Clawbacks, Pay for Performance Rules Remain on SEC's Long-Term Rulemaking Agenda
December 16, 2017
The Securities and Exchange Commission's semi-annual regulatory agenda did not include any of the outstanding Dodd-Frank compensation rulemakings for the second consecutive report since President Trump won the White House, including the clawback rule, which had received significant attention in the wake of the Equifax scandal. The Unified Agenda of Regulatory and Deregulatory Actions discloses a non-binding set of regulatory objectives for each agency over the next 6 to 12 months and is updated on a semi-annual basis. The narrower SEC agenda reflects the philosophy of current Chair Jay Clayton that the agenda should only reflect measures that the agency will act on in the next 12 months. In a recent speech, he stated that "over the past 10 years, the Commission has completed, on average, only a third of the rules listed on the near-term agenda." In response, he indicated that the agendas going forward would be shorter, "rooted in a commitment to increased transparency and accountability" and it was his intent to complete the items on the agenda.

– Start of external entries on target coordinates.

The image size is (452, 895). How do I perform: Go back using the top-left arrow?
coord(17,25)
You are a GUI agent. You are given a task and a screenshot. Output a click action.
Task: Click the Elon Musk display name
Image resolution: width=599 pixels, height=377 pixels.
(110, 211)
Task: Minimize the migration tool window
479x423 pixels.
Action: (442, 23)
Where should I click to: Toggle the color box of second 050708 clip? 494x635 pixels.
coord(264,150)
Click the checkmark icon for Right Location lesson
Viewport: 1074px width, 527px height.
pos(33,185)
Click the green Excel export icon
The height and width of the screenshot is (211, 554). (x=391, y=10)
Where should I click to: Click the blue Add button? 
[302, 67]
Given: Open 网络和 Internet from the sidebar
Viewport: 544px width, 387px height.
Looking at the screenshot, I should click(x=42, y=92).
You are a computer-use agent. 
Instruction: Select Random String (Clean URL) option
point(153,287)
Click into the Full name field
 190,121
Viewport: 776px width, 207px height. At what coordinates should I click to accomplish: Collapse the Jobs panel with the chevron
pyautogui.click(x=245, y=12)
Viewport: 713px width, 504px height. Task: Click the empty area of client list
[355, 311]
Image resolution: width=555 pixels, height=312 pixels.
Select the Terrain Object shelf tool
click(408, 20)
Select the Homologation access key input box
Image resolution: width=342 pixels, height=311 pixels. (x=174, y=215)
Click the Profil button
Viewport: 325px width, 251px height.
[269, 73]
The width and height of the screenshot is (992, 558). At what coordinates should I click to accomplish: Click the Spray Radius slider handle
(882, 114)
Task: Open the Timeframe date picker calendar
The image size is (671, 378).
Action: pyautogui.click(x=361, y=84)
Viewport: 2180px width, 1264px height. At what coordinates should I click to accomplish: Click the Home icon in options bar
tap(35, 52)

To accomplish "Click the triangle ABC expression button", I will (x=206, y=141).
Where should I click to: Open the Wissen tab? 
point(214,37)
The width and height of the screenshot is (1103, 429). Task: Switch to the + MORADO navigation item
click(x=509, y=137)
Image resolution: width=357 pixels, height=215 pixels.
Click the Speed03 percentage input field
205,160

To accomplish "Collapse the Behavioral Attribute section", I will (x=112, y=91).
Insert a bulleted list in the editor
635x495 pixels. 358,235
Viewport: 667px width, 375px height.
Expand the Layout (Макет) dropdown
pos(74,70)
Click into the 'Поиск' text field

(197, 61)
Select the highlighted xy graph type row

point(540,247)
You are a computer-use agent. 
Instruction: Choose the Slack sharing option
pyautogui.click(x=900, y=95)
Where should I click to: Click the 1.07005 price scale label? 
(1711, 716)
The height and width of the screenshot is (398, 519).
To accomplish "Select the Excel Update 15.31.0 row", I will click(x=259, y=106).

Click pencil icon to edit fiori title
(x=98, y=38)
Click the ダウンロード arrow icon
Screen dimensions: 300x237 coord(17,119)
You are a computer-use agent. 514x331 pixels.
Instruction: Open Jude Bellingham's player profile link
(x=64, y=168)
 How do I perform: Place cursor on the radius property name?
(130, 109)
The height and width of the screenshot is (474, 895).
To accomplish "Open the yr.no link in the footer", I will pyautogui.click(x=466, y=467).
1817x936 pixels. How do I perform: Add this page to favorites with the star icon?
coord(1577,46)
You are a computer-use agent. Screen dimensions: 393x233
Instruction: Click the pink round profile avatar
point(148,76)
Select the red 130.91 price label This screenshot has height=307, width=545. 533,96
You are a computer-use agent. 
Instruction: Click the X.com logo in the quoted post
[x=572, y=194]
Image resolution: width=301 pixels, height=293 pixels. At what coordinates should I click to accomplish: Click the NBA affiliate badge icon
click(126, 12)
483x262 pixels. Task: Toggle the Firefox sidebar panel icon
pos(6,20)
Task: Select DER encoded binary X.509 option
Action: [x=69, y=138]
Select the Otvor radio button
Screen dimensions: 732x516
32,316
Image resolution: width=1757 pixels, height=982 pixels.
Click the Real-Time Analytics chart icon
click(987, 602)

Following through with this message, Mr. Clayton reduced near-term regulatory actions by nearly 60 percent to just 26 items in the list released this week. Notably, as with the list released earlier this year, all the pending Dodd-Frank executive compensation rulemakings are on the agency’s long-term agenda, indicating no action will happen on them in the next 12 months. Clawbacks have received greater attention in the wake of the recent Equifax data breach scandal. During a September Senate Banking Committee hearing, Chair Clayton was quizzed by multiple Senators, including Ranking Member Sherrod Brown (D-OH), on whether the SEC would complete the rule. Thus, it would not be surprising to see action on clawbacks at some point. Meanwhile, Chair Clayton recently floated the idea of opening the proxy plumbing release which discussed the entirety of the proxy voting system, including significant coverage of proxy advisory firms. A lighter SEC agenda would perhaps give the agency bandwidth to move on to this important topic.